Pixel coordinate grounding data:
----------
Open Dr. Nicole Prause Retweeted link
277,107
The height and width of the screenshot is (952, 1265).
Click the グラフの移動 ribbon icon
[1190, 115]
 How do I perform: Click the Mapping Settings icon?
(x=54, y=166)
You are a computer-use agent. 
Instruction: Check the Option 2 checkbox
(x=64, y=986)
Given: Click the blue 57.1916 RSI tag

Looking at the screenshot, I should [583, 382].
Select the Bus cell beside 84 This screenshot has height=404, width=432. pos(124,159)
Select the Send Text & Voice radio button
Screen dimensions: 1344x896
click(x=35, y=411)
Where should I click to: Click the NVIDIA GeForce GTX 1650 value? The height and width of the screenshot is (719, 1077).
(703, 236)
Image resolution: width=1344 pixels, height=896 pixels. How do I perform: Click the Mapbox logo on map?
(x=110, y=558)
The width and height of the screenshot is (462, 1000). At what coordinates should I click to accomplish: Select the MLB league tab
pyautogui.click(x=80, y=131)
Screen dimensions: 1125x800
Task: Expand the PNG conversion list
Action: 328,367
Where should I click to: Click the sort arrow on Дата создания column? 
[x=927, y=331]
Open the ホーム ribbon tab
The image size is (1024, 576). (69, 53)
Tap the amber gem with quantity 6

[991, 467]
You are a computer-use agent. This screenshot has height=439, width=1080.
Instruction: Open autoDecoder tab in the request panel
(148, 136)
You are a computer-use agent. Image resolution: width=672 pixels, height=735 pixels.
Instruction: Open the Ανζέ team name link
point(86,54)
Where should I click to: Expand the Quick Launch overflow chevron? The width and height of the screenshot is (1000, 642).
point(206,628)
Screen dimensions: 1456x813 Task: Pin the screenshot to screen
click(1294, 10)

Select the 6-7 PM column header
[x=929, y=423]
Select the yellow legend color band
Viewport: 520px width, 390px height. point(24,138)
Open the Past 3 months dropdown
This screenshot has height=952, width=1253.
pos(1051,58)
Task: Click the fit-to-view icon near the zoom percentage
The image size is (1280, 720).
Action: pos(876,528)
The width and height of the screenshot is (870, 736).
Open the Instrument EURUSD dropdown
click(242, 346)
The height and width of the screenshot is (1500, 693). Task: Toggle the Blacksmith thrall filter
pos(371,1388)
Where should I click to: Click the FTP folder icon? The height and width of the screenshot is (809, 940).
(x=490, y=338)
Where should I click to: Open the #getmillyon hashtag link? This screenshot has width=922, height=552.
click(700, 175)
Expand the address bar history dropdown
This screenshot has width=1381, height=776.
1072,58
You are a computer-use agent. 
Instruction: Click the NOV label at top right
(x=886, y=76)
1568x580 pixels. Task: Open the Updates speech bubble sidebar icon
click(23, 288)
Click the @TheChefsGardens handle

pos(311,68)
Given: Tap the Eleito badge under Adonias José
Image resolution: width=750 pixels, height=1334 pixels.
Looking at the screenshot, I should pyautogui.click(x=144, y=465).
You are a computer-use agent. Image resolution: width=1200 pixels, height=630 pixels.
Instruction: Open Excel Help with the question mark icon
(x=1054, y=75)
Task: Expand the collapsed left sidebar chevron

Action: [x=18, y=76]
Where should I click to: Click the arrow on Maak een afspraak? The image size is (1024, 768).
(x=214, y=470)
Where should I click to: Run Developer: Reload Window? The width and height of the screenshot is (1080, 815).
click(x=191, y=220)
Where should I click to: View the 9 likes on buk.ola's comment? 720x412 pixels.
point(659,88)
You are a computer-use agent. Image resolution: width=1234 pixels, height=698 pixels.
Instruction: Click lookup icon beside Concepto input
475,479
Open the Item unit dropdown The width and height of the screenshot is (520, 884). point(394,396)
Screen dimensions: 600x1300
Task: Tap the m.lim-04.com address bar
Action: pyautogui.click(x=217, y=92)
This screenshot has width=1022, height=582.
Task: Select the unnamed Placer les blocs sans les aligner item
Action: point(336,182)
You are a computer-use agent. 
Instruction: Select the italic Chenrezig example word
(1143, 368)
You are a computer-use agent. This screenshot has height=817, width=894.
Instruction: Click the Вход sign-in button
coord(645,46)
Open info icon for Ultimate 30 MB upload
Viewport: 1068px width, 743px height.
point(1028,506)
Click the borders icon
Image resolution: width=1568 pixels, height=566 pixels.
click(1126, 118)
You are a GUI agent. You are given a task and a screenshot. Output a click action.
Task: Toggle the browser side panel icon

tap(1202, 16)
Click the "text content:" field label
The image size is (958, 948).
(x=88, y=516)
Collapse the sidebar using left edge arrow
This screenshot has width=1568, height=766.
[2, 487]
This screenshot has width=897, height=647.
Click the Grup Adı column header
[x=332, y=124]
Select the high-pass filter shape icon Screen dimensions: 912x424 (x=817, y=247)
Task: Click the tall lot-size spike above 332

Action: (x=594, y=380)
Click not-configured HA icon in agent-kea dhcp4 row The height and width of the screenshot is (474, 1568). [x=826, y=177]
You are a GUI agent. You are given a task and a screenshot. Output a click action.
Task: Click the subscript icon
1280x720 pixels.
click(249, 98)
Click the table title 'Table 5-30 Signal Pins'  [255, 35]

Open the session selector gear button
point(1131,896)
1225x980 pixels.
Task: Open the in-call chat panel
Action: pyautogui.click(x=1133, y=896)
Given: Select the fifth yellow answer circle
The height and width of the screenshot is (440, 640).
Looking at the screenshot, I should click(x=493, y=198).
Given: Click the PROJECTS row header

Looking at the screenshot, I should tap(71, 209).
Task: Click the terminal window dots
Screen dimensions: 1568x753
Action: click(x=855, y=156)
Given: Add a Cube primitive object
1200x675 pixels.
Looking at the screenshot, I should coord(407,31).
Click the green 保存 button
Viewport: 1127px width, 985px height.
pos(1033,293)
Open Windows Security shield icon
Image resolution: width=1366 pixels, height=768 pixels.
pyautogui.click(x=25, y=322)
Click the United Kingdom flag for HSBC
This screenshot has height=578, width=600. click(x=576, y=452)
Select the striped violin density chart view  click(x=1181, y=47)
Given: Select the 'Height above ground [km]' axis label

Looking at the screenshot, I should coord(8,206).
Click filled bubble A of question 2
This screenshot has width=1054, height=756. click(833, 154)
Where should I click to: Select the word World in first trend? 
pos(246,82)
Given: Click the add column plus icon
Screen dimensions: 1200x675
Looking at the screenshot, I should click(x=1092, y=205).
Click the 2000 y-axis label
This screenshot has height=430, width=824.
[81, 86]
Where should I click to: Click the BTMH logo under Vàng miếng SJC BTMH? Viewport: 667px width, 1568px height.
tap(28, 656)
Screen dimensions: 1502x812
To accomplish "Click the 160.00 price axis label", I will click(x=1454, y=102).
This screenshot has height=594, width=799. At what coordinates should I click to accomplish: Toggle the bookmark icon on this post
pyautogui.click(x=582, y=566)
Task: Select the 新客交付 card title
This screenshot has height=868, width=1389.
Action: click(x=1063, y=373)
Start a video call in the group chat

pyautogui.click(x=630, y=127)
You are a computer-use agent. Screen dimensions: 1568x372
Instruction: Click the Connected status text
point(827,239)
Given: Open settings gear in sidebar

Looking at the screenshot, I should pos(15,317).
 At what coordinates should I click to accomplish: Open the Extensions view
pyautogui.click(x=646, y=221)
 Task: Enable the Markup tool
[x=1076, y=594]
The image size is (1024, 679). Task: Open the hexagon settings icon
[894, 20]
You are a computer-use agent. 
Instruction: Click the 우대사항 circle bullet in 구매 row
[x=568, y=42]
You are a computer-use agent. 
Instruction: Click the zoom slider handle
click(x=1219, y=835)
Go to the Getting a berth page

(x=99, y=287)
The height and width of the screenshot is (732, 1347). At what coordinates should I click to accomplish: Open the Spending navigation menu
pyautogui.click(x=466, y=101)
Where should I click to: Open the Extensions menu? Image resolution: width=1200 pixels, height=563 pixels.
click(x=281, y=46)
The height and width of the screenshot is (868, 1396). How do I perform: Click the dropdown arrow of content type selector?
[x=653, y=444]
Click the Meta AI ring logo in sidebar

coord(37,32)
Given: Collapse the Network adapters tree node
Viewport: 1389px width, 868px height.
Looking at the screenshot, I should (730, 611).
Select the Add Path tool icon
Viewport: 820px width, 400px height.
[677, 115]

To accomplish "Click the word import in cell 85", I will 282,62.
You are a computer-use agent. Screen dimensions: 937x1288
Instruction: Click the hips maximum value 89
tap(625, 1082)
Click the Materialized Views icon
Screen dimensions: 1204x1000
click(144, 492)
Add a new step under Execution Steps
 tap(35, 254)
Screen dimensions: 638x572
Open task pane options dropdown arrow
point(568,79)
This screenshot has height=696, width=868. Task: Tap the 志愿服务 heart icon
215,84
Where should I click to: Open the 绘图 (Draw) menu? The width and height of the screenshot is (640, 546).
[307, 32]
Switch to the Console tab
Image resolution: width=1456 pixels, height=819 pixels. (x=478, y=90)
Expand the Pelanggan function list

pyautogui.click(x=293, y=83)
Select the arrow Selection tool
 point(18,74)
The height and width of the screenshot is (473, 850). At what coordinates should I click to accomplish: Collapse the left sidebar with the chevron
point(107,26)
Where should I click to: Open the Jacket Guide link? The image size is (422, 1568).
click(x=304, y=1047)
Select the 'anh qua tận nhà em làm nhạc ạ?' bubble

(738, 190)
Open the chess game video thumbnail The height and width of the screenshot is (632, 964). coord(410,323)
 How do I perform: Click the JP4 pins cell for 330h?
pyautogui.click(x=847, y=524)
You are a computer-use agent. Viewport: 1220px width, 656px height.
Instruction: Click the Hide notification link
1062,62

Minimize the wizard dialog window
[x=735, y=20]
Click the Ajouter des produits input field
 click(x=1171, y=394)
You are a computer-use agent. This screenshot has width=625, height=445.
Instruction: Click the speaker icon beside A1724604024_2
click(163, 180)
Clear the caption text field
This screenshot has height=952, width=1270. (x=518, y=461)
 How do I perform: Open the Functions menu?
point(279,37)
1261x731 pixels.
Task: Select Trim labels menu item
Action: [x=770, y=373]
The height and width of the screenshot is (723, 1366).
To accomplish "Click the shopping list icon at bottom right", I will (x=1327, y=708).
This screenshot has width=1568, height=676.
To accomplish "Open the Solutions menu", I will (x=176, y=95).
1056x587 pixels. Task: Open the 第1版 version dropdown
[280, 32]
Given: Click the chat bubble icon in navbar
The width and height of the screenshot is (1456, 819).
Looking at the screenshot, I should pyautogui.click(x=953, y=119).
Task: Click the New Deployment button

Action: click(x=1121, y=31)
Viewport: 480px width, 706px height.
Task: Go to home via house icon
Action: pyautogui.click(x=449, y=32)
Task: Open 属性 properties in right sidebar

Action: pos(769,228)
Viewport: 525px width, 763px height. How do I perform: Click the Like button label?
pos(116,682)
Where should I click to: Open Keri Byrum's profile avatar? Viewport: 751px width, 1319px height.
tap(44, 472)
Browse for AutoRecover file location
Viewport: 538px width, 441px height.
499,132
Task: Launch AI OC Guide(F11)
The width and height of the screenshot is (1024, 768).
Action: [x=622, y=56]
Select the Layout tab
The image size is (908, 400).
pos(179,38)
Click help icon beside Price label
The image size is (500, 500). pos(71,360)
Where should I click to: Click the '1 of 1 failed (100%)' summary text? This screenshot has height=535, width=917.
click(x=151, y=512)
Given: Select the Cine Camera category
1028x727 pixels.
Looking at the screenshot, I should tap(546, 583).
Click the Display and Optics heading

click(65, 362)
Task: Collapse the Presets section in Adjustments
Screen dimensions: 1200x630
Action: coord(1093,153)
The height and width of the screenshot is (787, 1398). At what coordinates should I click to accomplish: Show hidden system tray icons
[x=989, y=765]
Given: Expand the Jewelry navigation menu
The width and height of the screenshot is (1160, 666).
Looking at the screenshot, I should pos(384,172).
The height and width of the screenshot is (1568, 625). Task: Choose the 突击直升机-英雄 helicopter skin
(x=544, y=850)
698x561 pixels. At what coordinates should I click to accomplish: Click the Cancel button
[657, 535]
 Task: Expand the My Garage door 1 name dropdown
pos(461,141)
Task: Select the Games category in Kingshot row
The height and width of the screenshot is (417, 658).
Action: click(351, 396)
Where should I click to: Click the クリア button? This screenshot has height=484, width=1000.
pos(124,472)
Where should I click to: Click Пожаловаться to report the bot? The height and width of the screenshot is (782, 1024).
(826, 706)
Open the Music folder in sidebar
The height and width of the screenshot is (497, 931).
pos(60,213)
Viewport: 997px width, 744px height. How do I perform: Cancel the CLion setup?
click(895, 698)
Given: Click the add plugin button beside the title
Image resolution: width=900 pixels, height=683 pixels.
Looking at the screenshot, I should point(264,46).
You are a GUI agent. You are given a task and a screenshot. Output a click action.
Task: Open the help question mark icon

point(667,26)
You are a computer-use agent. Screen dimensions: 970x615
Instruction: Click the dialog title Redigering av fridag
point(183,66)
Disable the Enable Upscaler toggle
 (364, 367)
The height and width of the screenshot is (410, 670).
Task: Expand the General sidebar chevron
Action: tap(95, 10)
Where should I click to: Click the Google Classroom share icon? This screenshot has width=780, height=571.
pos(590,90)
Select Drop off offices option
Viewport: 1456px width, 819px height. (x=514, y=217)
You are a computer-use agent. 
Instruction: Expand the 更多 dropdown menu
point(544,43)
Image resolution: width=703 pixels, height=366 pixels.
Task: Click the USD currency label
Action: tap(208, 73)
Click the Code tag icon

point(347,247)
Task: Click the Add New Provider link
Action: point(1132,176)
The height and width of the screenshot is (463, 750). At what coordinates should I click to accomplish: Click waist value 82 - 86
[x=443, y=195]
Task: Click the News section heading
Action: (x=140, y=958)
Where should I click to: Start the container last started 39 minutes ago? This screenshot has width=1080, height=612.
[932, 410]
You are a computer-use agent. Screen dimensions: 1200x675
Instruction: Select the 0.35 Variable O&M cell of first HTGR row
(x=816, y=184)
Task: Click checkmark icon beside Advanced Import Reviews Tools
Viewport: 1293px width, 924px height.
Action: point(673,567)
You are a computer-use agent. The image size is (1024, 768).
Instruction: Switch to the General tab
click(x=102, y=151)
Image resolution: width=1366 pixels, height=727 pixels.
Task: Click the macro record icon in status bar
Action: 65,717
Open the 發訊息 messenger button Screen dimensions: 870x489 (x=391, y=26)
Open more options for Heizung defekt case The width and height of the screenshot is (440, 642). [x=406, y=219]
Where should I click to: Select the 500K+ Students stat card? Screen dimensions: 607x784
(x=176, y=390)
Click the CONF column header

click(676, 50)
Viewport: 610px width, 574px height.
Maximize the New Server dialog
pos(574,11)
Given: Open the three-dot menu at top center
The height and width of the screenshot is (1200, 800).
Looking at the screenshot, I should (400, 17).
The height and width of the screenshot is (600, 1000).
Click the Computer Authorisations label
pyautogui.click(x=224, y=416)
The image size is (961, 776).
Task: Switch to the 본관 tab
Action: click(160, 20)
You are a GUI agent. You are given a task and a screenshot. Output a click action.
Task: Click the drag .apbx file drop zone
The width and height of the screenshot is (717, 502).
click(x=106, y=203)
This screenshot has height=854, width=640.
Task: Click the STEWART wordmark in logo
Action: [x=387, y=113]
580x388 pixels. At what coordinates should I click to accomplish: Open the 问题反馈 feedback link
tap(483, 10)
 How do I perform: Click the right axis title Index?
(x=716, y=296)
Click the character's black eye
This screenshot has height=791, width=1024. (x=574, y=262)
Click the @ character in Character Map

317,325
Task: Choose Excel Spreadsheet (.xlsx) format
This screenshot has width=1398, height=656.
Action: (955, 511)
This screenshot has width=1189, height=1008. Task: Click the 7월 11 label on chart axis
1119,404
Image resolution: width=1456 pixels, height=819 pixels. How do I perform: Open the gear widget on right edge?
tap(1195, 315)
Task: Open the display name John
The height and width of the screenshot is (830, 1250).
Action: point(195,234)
----------
→ Problem to work on:
In the records above, find each line with the word "will" and copy it.

→ Answer for the task:
To accomplish "Click the 160.00 price axis label", I will click(x=1454, y=102).
To accomplish "Click the word import in cell 85", I will 282,62.
To accomplish "Click the shopping list icon at bottom right", I will (x=1327, y=708).
To accomplish "Open the Solutions menu", I will (x=176, y=95).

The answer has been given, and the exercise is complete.